Leaving Cales Dale by a steep path that led up to the limestone plateau, we encountered a small adit that has been dug into a short mineral vein, which is marked on the British Geological Survey map, where the rhombohedral habit of the crystalline calcite above it is quite obvious.
Although there is a long history of lead mining along Lathkill Dale, we didn’t see any galena, fluorite or barytes, which are very often associated with the rakes of Derbyshire. We continued along another unnamed shallow dale, which is tributary to Cales Dale, until we reached One Ash Grange – a settlement that was formed by the Cistercian monks of Roche Abbey in 1147.
I didn’t see anything in the various agricultural buildings that suggested such an ancient history; however, I thought that the Grade II Listed C18 pigstyes are quite spectacular – especially since large slabs of Carboniferous Limestone, instead of sandstone, have been used for their flat roofs, which I had not seen before.
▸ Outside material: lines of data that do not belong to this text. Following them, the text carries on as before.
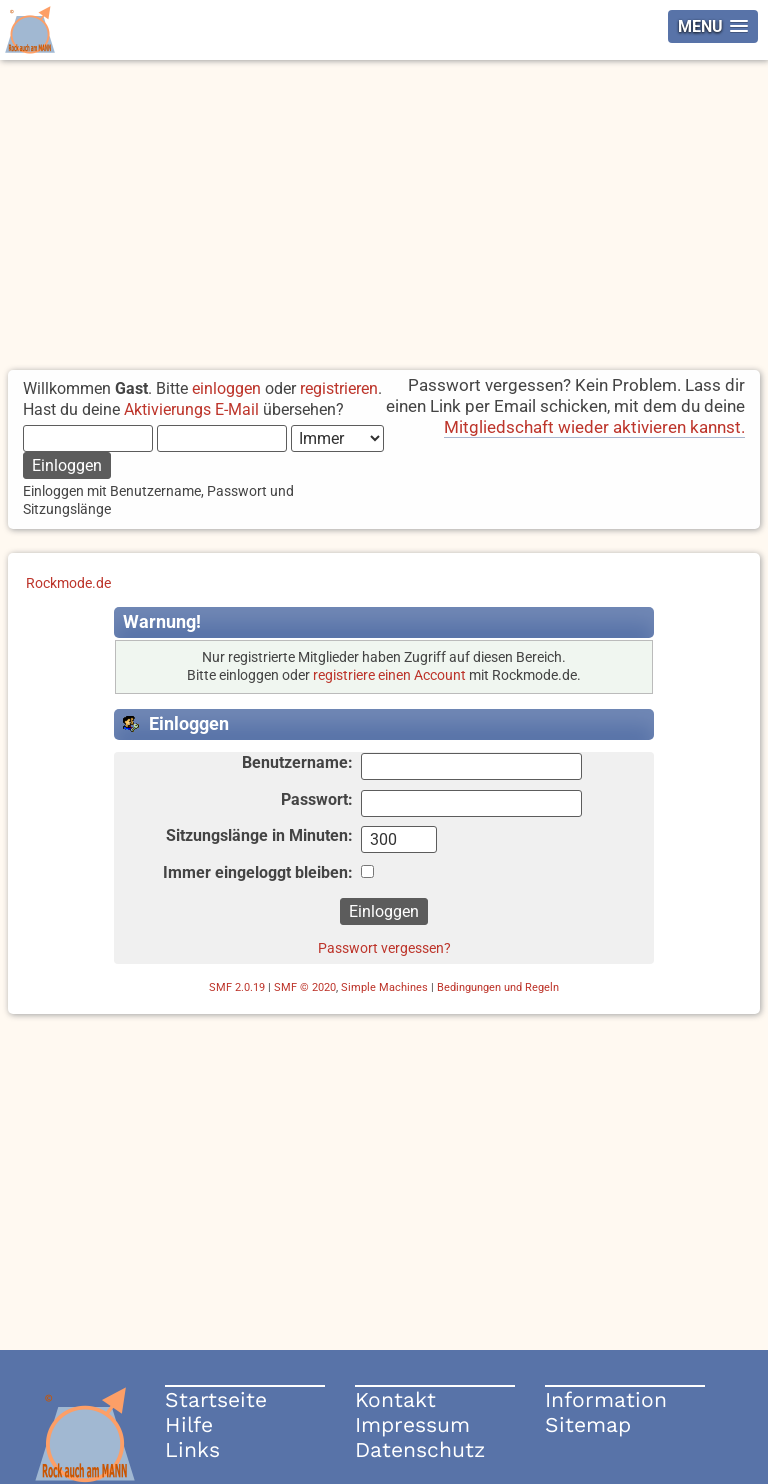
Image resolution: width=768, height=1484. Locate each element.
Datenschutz (420, 1449)
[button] (713, 26)
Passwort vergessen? (384, 948)
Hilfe (189, 1424)
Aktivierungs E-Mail (191, 409)
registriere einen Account (389, 675)
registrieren (339, 388)
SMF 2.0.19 (237, 987)
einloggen (226, 388)
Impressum (412, 1424)
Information (606, 1399)
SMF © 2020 (305, 987)
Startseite (216, 1399)
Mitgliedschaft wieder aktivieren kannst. (594, 427)
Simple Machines (384, 987)
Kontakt (395, 1399)
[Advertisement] (384, 210)
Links (192, 1449)
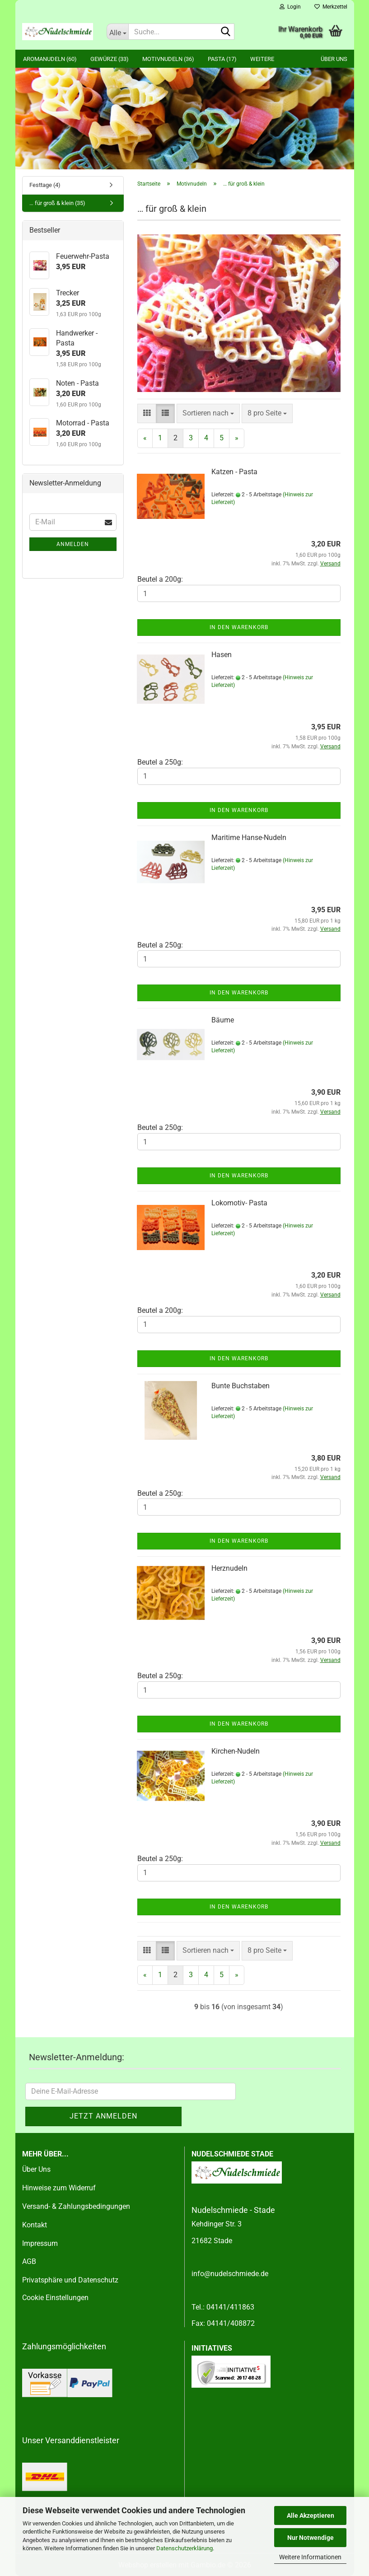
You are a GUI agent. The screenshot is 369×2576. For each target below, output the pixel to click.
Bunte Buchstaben (240, 1385)
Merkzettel (330, 7)
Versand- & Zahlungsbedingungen (76, 2206)
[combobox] (208, 413)
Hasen (221, 654)
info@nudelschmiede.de (230, 2273)
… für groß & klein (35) (57, 203)
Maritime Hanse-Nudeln (248, 837)
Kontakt (34, 2225)
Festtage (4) (45, 185)
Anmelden (72, 544)
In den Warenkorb (239, 627)
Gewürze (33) (109, 59)
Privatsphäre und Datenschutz (70, 2280)
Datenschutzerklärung (184, 2548)
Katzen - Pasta (234, 471)
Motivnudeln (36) (168, 59)
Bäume (222, 1020)
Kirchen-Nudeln (235, 1751)
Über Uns (36, 2169)
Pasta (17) (222, 59)
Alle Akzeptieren (310, 2515)
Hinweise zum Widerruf (59, 2188)
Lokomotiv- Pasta (239, 1203)
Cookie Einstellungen (55, 2297)
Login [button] (290, 7)
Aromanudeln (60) (50, 59)
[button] (146, 413)
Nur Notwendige (310, 2537)
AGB (29, 2261)
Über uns (334, 59)
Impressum (40, 2243)
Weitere (262, 59)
We finished the day by taking the public footpath from One Ash Grange back to the southern edge of Lathkill Dale, where we got another view of the Ricklow Quarry, before continuing along the path that drops into the dale and back to our starting point.
Having got back to Sheffield, with half an hour to wait for my bus back to Treeton, I took advantage of the late afternoon sunshine by enjoying a very welcome pint of beer at a great traveller’s rest, the Old Queen’s Head.